**Passage for review:**
════════════════════
The Powderpuff should be brushed twice a week to prevent tangles. Never brush when dry, instead use a bottle to spray some water on their soft, straight coat. Fur should be left full length but can be trimmed, especially around the face.
Use cotton wool to clean debris from the ear weekly. Nails will need to be filed every ten days. Overgrown nails will cause incredible discomfort. Vets recommend teeth are brushed daily.
Find out the breed-related health conditions of the Chinese Crested dog below:
Glaucoma: A sudden increase of intraocular pressure in the eye will cause severe pain, redness and blindness.
Progressive Retinal Atrophy: This inherited degenerative condition affects the photoreceptor cells within the eye. It progressively leads to blindness.
Lens Luxation: An inherited condition that weakens the threads holding the lens. This will cause the lens to shift out of position. It may be painful and can cause permanent blindness.
Legg-Perthes Disease: The diseased hip joint will crumble and collapse but an operation by removing the hip joint can prevent this.
Luxating Patellas: The kneecap shifts out of position temporarily before quickly relocating back into place. Affected dogs are unable to extend their leg properly.
Canine Multiple System Degeneration: A hereditary movement disorder affecting Chinese Cresteds and Kerry Blue Terriers. Symptoms include head tremours and gait abnormalities.
Atopy: A common itchy skin condition that is incurable. Owners will have to learn to manage the symptoms.
Chinese Crested Training
A Chinese Crested puppy is eager to please so begin training as soon as possible. It can be difficult to house train Chinese Crested puppies. Crate training is recommended, especially for those living in flats. Consistency and routine is key to housebreaking this canine.
Chinese Crested Powderpuff dogs are just like the hairless varieties. The only difference is their fur. Positive reinforcement is the best training method for these canines. Harsh corrections can upset this sensitive pooch!
Early socialization is key to having a well-rounded dog. As a toy breed, unsocialized Chinese Cresteds can feel intimidated by unusual sounds and sights. It may result in fear-based aggression. Socialization with other dogs, humans, and places will be important throughout their lives.
Don’t baby the Chinese Crested. They can quickly develop ‘Small Dog Syndrome’ which could land them in trouble when out and about. Growling, guarding items, snapping and even biting are all signs an owner is losing their pack leadership position.
Both Powderpuff and Hairless Chinese Crested dogs are highly intelligent. They can be taught unique tricks such as standing on their hind legs whilst balancing a treat on their nose! All thanks to their elongated feet! Agility and obedience are excellent categories for Chinese Cresteds although their stubbornness can hold them back.
Chinese Crested Dog Interesting Facts
- A Hairless Chinese Crested was famously featured as Cruella de Vil’s companion dog in the 102 Dalmatian movies. Fluffy was given to Cruella as a present but the dog didn’t like her very much! The breed has appeared in numerous movies including Ugly Betty, Good Boy!, Hotel for Dogs, and The Young and the Restless.
- Chinese Crested Hairless dogs can be elegant but there are many that just haven’t developed their… beauty. They regularly compete in the World’s Ugliest Dog Contest in California and have won the title more than any other breed! Sam, a blind Hairless Chinese Crested won the title three times in a row and is the most famous competitor.
- The breed was developed as a companion dog, spending most of their time by their owner’s side. This is why some Chinese Cresteds can be a little overprotective of their owners. Especially if they lack socialization.
- Both Hairless and Powderpuff Chinese Crested dogs are prone to wool allergies. Avoid this type of material when covering them in the winter months.
- Typically the Chinese Crested puppies price ranges from £850-£2,000 in the UK. They’re a rare breed in the UK so potential owners may need to join a waiting list. Both Powderpuff dogs and Hairless are born in the same litter.
════════════════════
**Data shown:**
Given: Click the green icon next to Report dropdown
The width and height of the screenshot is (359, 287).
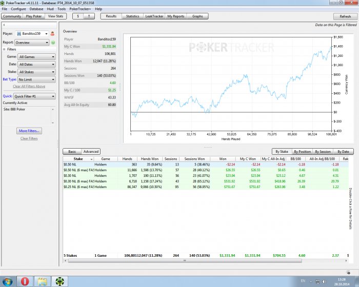Looking at the screenshot, I should 52,43.
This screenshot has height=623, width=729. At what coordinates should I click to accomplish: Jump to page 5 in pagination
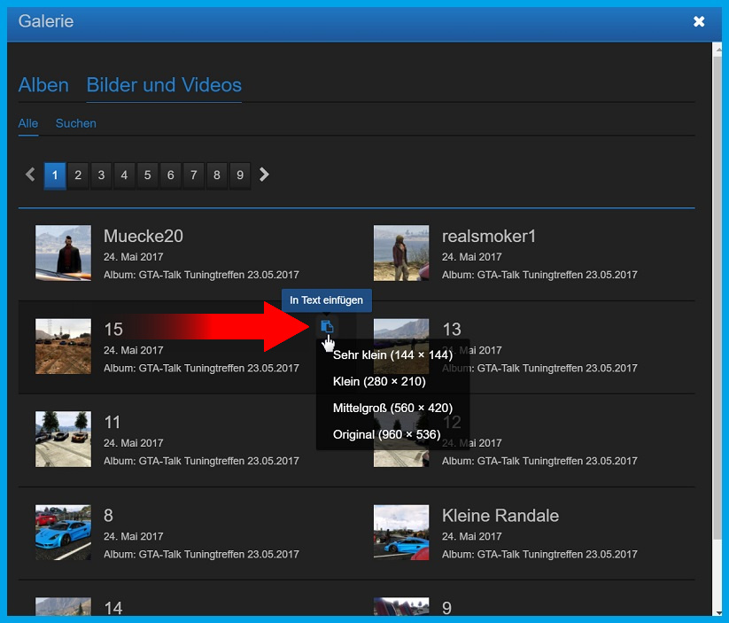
════════════════════
**Exercise:** From the Chinese Crested text above, extract everything from "Early socialization is" down to "pack leadership position.", word for word.

**The answer:**
Early socialization is key to having a well-rounded dog. As a toy breed, unsocialized Chinese Cresteds can feel intimidated by unusual sounds and sights. It may result in fear-based aggression. Socialization with other dogs, humans, and places will be important throughout their lives.
Don’t baby the Chinese Crested. They can quickly develop ‘Small Dog Syndrome’ which could land them in trouble when out and about. Growling, guarding items, snapping and even biting are all signs an owner is losing their pack leadership position.